| TASK DETAILS |
Find the line with "Task: Click the" in the data below. Repeat it and every line after it exactly, but not the pictures.

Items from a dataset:
= = = =

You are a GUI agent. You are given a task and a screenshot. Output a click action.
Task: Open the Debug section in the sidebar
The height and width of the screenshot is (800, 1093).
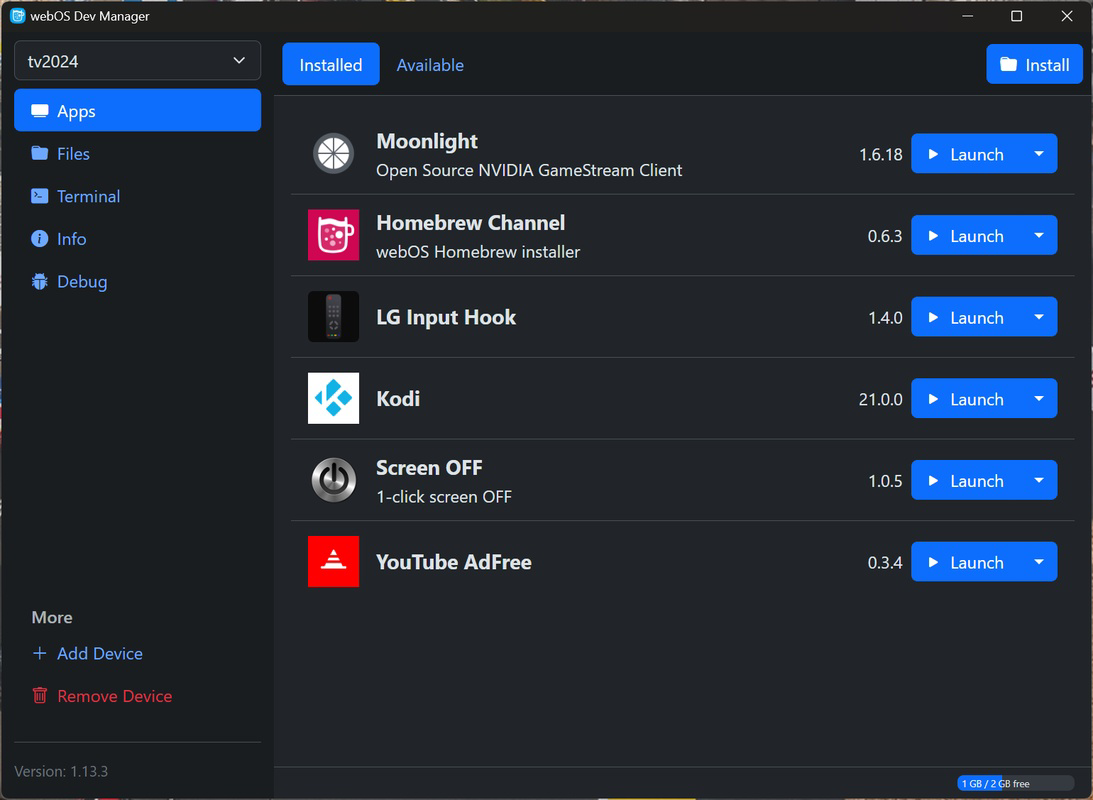(79, 281)
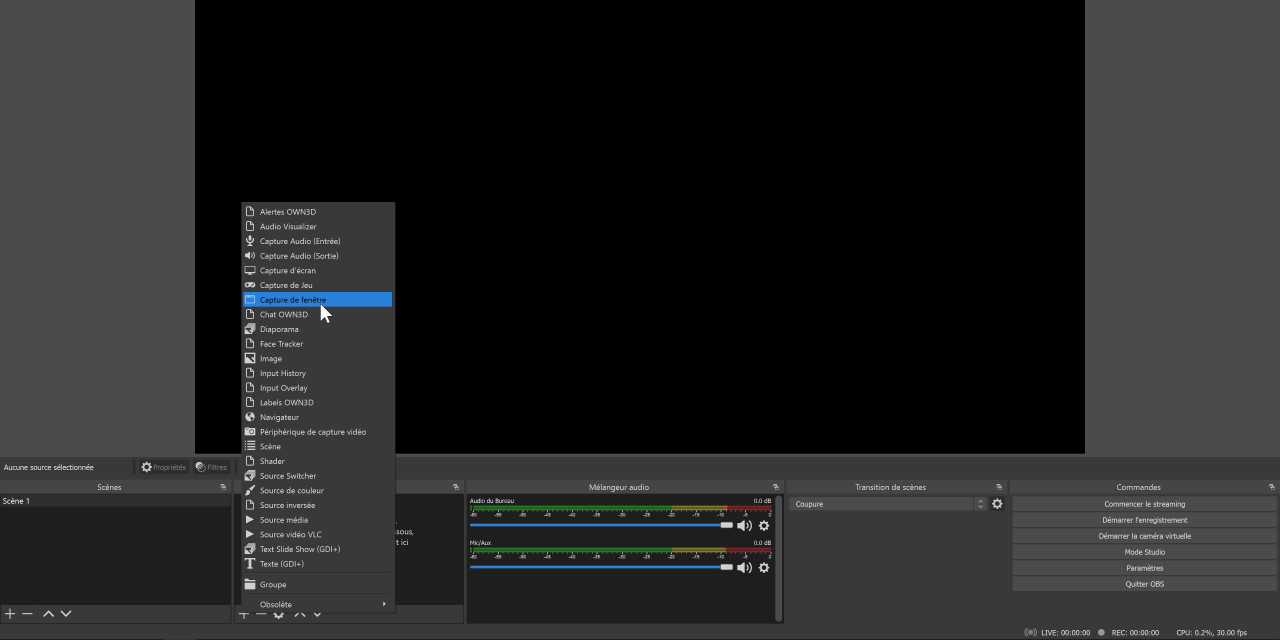Screen dimensions: 1280x640
Task: Click Démarrer l'enregistrement button
Action: 1144,520
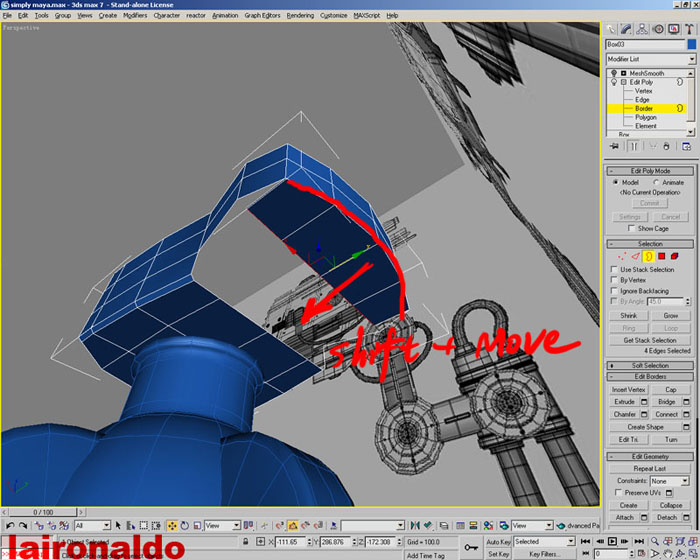The height and width of the screenshot is (560, 700).
Task: Open the Utilities hammer panel
Action: (x=690, y=28)
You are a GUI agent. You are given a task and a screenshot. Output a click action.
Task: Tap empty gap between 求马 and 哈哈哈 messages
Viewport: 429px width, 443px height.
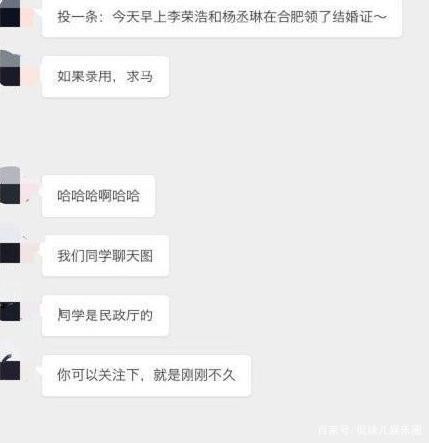213,136
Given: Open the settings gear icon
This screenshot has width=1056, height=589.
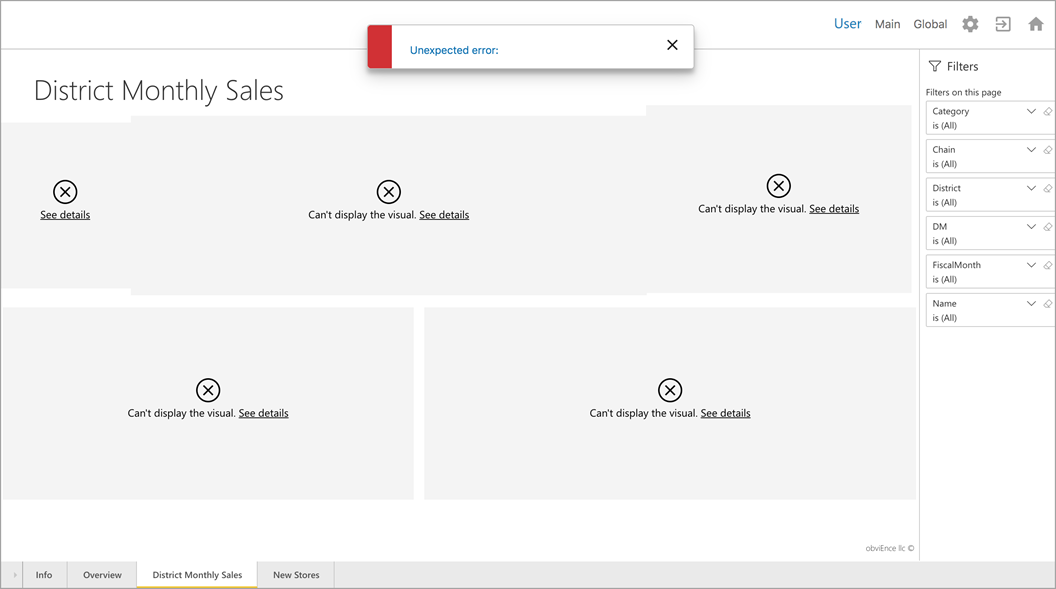Looking at the screenshot, I should (970, 24).
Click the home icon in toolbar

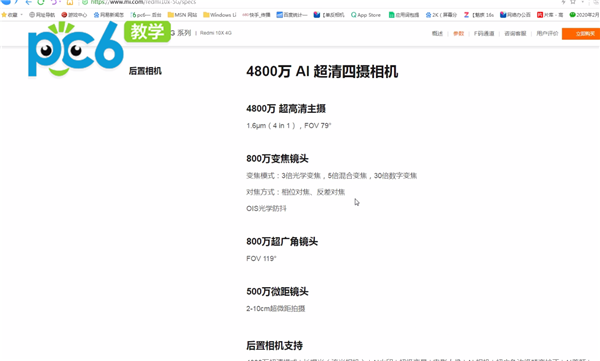[x=70, y=2]
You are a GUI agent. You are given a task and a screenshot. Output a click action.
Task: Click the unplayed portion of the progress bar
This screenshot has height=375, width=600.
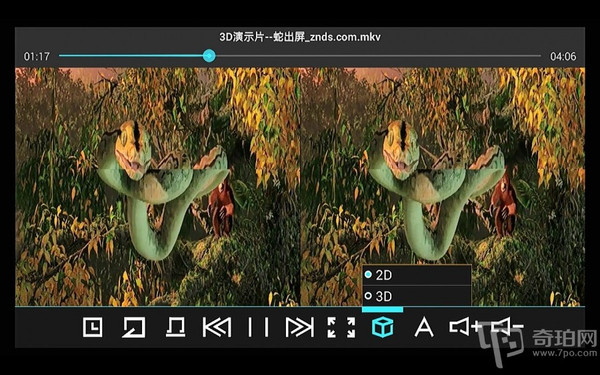(378, 56)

= = = =

| ANSWER |
Task: Click the unplayed portion of the progress bar
This screenshot has height=375, width=600.
(378, 56)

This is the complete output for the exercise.